J'ai éclaté de rire vingt fois (mes excuses aux voisins). Entendre Leonardo hurler Viva la revolucion le poing levé, le voir se jeter par terre, piquer des colères, essayer de se faire comprendre, se jeter d'une voiture, tomber d'un toit ("such as Tom Cruise") et être fou de sa gamine de 16 ans (ou 17), on ne s'y attend pas. Cet acteur est décidément prêt à tout, parce qu'il peut tout. Si sa présence est un atout majeur tant on sait qu'il ne s'économise jamais, elle n'est pas le seul de ce film. L'action se renouvelle constamment jusqu'à la fin et jusqu'à une scène que j'ai trouvé exceptionnelle où deux voitures (puis trois) se poursuivent sur une route où alternent les montées et les descentes. Les véhicules disparaissent de la vue régulièrement puis réapparaissent sans qu'on se doute ce que l'on va découvrir à la prochaine descente. C'est magistral... ça donne l'impression de durer longtemps, trop longtemps et lorsque cela s'arrête, on redéroulerait bien encore un peu de ruban.
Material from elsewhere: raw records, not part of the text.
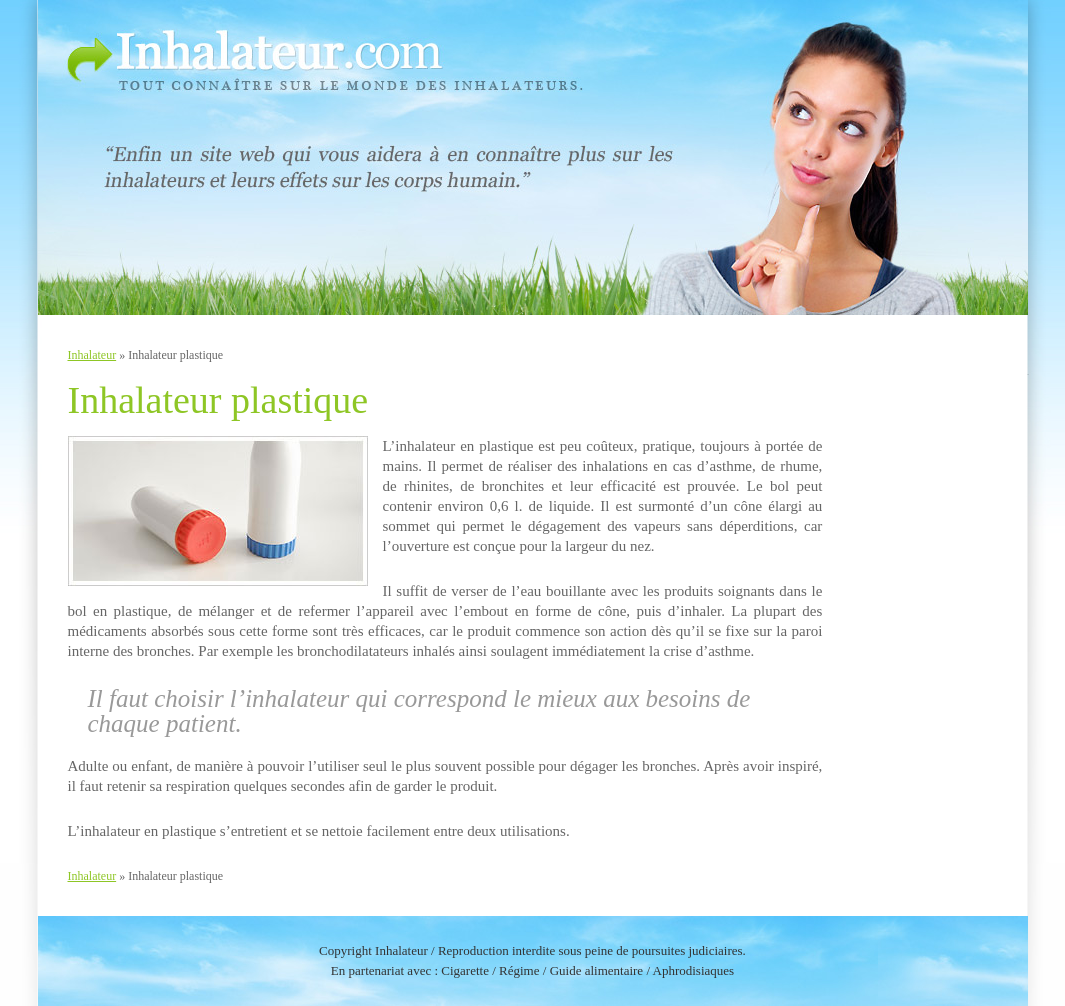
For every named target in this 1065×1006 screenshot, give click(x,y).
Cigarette (465, 970)
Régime (519, 970)
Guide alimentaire (597, 970)
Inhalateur (92, 355)
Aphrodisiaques (694, 970)
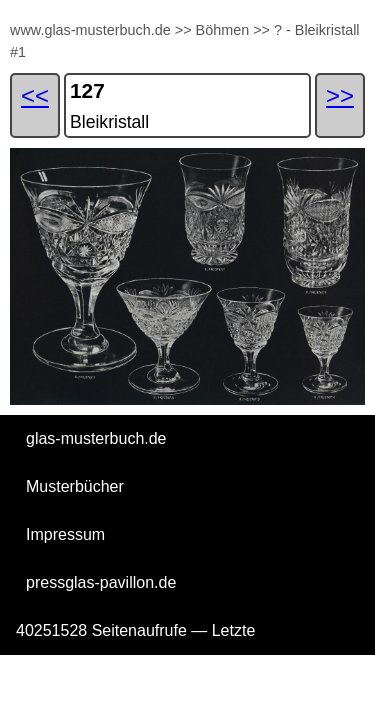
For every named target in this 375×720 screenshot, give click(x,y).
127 (87, 90)
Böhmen (223, 30)
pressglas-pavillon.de (101, 582)
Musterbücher (75, 486)
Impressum (65, 534)
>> (183, 30)
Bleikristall (109, 122)
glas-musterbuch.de (96, 438)
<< (35, 95)
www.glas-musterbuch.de (90, 30)
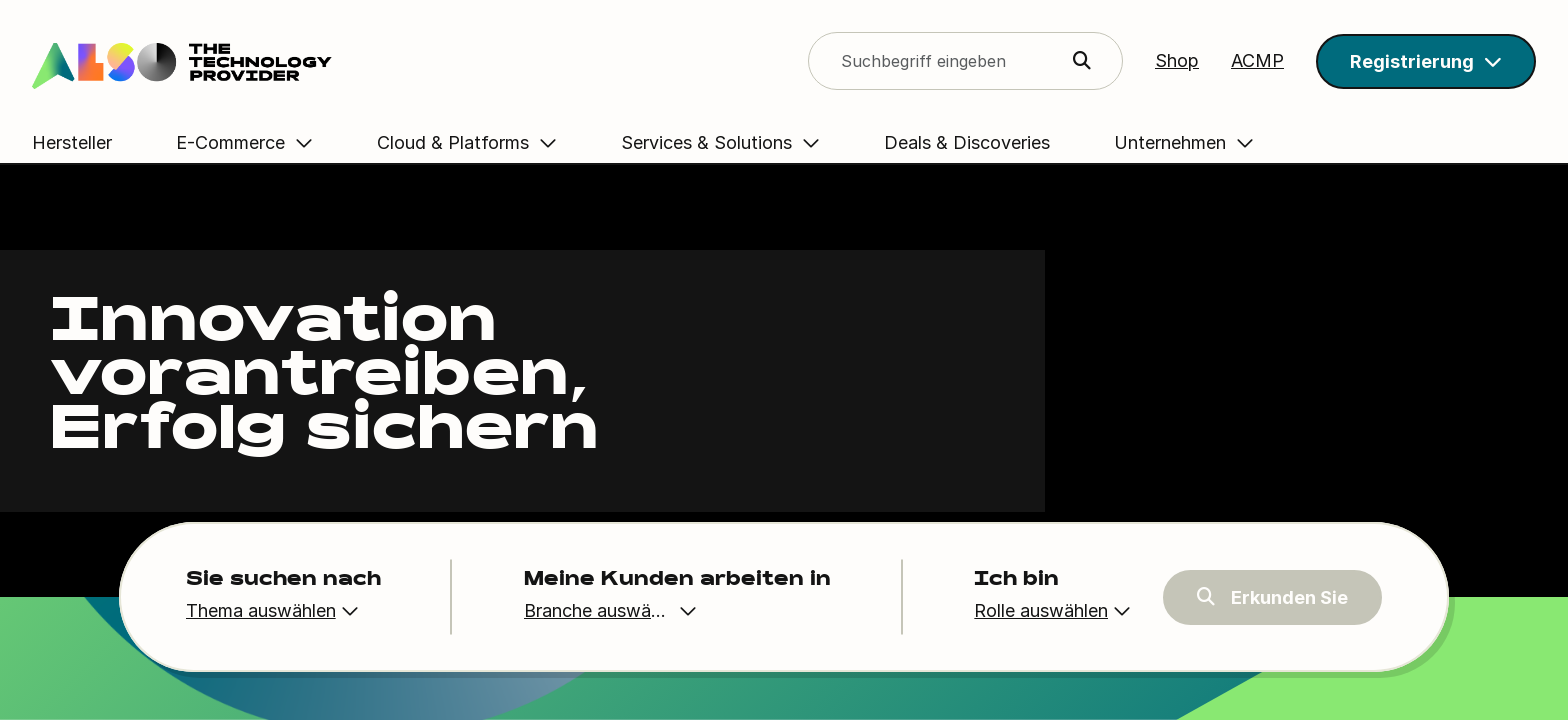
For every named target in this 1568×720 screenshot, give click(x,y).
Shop (1177, 60)
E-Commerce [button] (258, 142)
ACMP (1257, 60)
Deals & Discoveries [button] (995, 142)
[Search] (221, 61)
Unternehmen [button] (1226, 142)
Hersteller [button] (72, 142)
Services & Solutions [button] (734, 142)
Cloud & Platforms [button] (481, 142)
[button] (1426, 61)
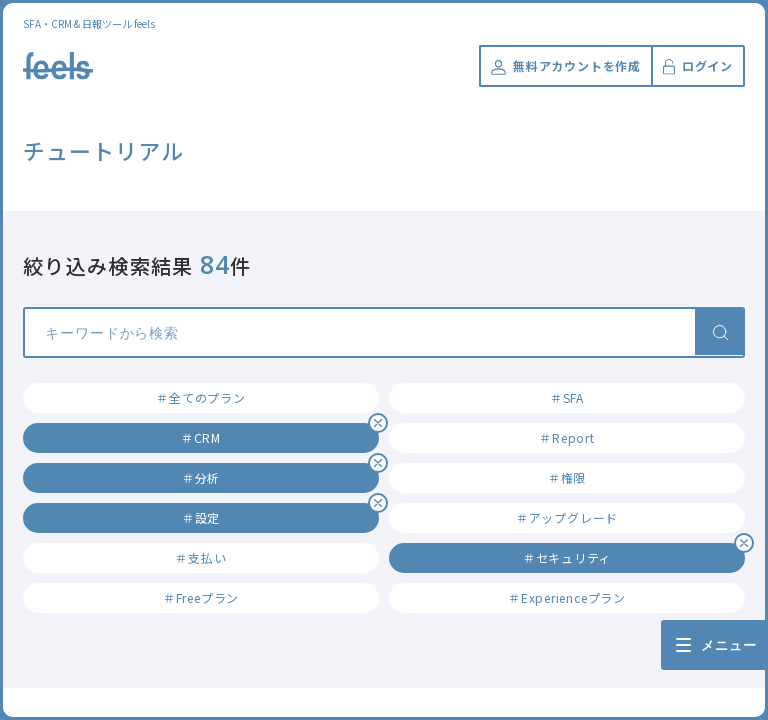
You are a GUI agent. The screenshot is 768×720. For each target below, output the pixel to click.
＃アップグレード (567, 517)
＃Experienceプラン (567, 597)
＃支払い (200, 557)
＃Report (566, 437)
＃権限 (567, 477)
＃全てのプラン (200, 397)
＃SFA (567, 397)
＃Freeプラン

Dans cette course poursuite infernale contre des ennemis et contre la montre, Bob court, rampe, s'écrabouille, se relève, se trompe, s'échappe. Infatigable et pourtant pas au top de sa forme. Le rythme est soutenu et les personnages sur le chemin éreintant de Bob valent leur pesant de pellicule. D'abord Benicio Del Toro que je n'ai pas trouvé aussi irrésistible depuis bien longtemps. Surnommé Sensei (先生, terme japonais désignant « celui qui était là avant moi, qui est garant du savoir et de l'expérience d'une technique ou d'un savoir-faire »), il va aider Bob à trouver quelques voies lui permettant de progresser dans sa course. Le calme et la décontraction de ce maître en arts martiaux (il est également l'instructeur de la petite Willa (très belle scène de kata au passage)) contraste évidemment avec l'agitation permanente de Bob dont on imagine bien que l'impatience et l'angoisse de retrouver sa fille s'ajoutent au manque de drogues... (pure supposition de ma part). N'oublions pas au centre de ce chaos organisé la figure du militaire incarné par un Sean Penn déchiré entre ses instincts, ses pulsions et ses élans patriotiques chevillés à ses galons. Où l'acteur est-il allé chercher cette démarche de pantomime ? Cette mâchoire qui se contracte à la moindre contrariété ? Cette façon d'humidifier son peigne pour replacer sa ridicule mèche sur son crâne (le reste étant rasé) ? Il est absolument hilarant dans ce rôle de soldat naïf et patriote. Il en fait beaucoup c'est sûr mais c'est tellement drôle ! Sa rencontre avec une obscure entité dont le mantra est Vive Saint Nicolas... est un grand moment.
Leonardo DiCaprio intrépide comme jamais est donc parfaitement entouré et communique son énergie inépuisable et sa démesure à tout le film. Lui toujours tellement, constamment dans le contrôle de son image, de ses postures, sur les carpets. Révolutionnaire et drogué, il instille aussi l'émotion, l'énergie du désespoir à ce personnage de papa poule inquiet qui lui va à ravir. Quel acteur ! en parfaite adéquation avec son âge et de plus en plus fascinant. Sa fille de cinéma est ici Chase Infiniti, une nouvelle venue, une révélation.
Ce film brillant, trépidant, cette pure folie est sans hésitation l'un des meilleurs de l'année qui s'imprime aussi grâce à la musique percussive qui accompagne longuement certaines scènes (ce qui en agace vivement certains), un peu comme dans Magnolia (forever).